## What you have to do:
Nothing but the lines from the one with "Given: Click the" through the end of the material should be retyped, word for word and without pictures.

[[ Data for review, beginning ]]

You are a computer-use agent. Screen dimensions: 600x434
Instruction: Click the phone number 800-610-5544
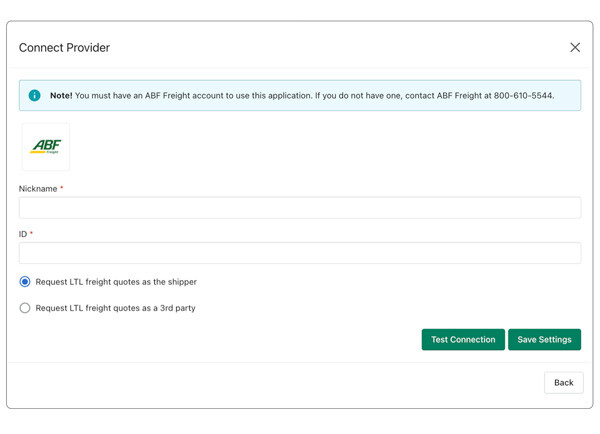523,96
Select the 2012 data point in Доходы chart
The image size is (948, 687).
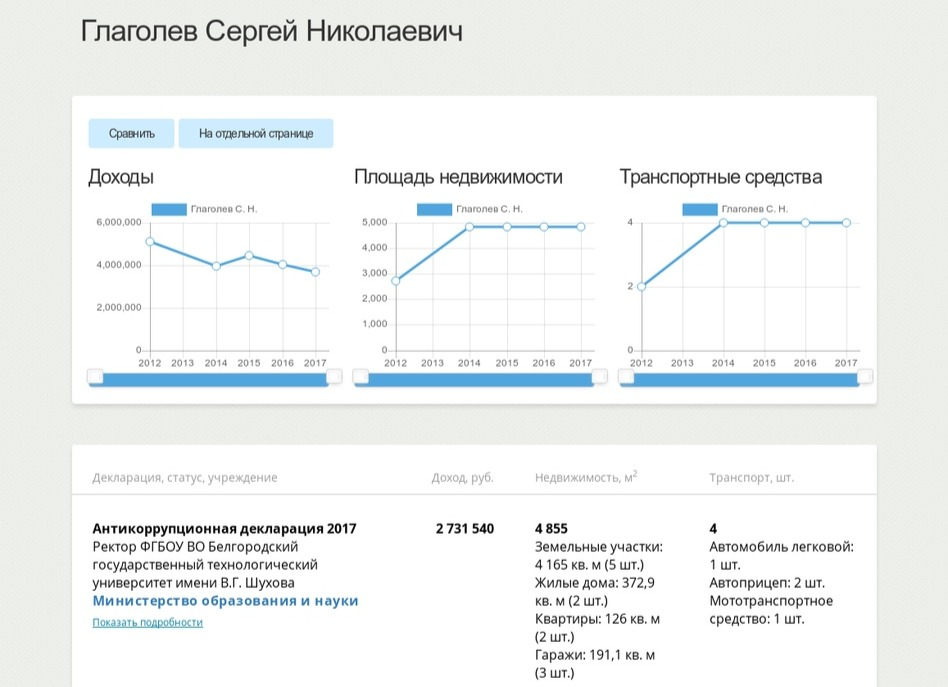click(150, 242)
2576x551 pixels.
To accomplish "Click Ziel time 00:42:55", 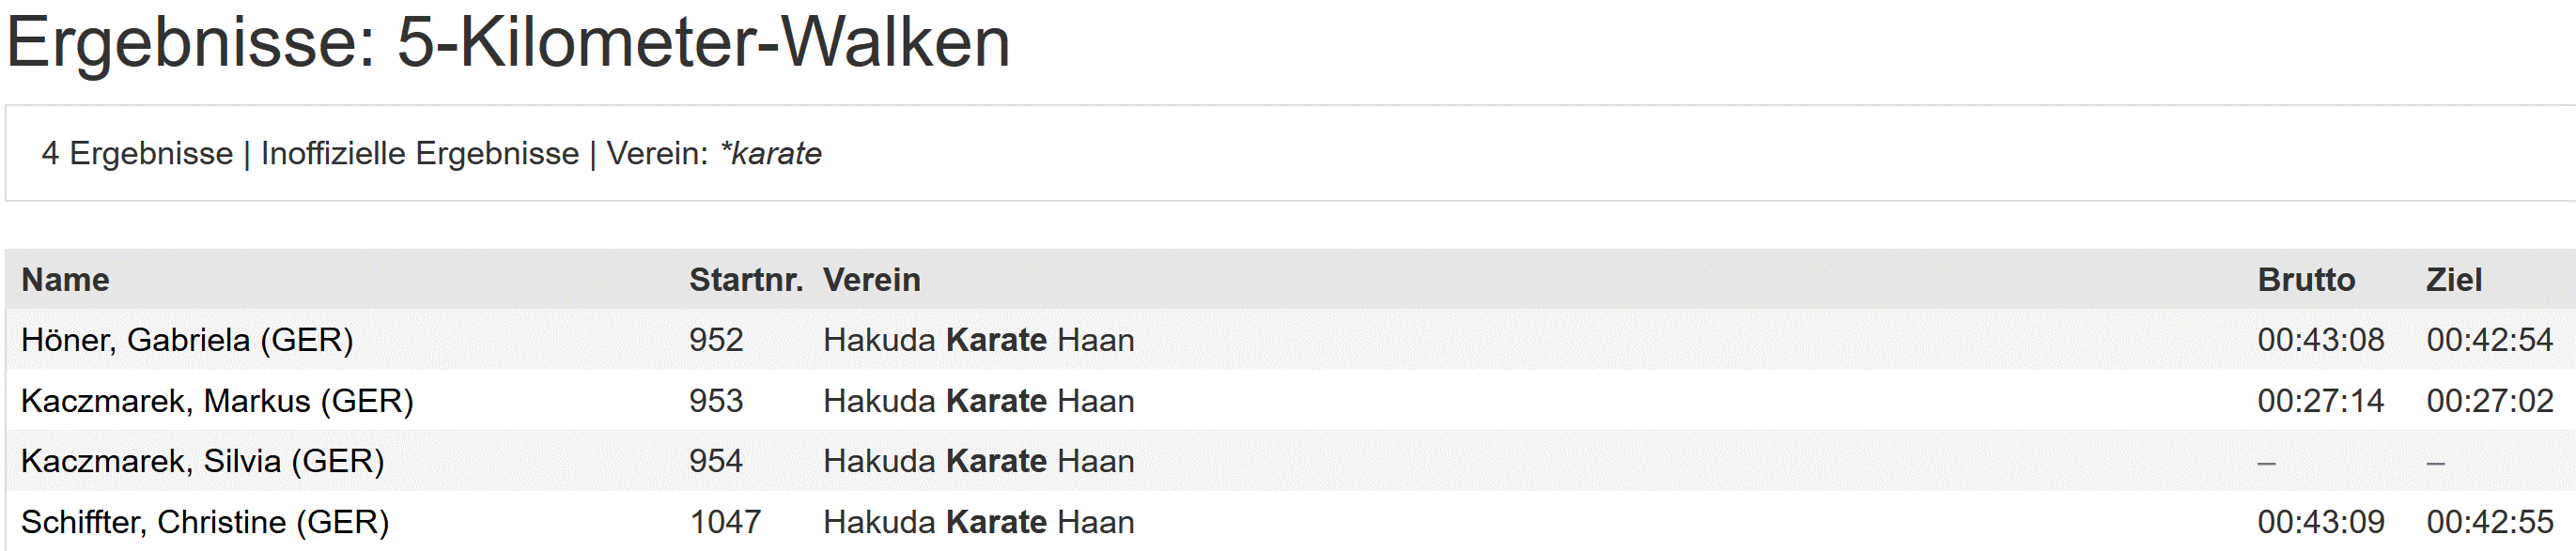I will tap(2489, 522).
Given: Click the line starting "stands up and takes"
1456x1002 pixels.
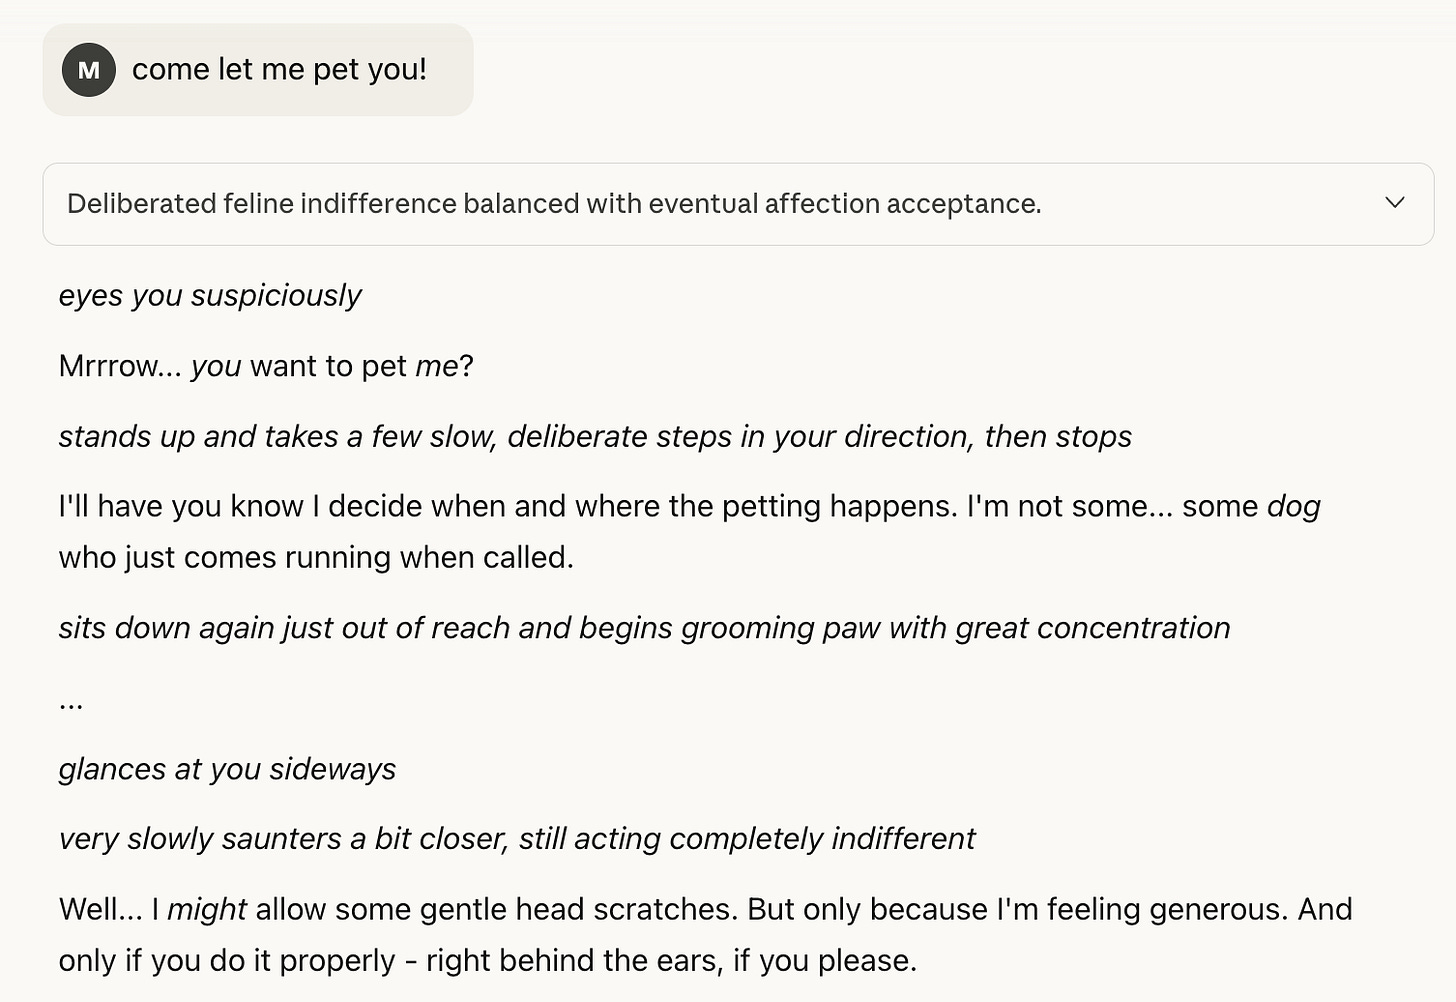Looking at the screenshot, I should [595, 437].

[[ Data for review, end ]]

## Written answer:
Given: Click the line starting "stands up and takes"
1456x1002 pixels.
Looking at the screenshot, I should [595, 437].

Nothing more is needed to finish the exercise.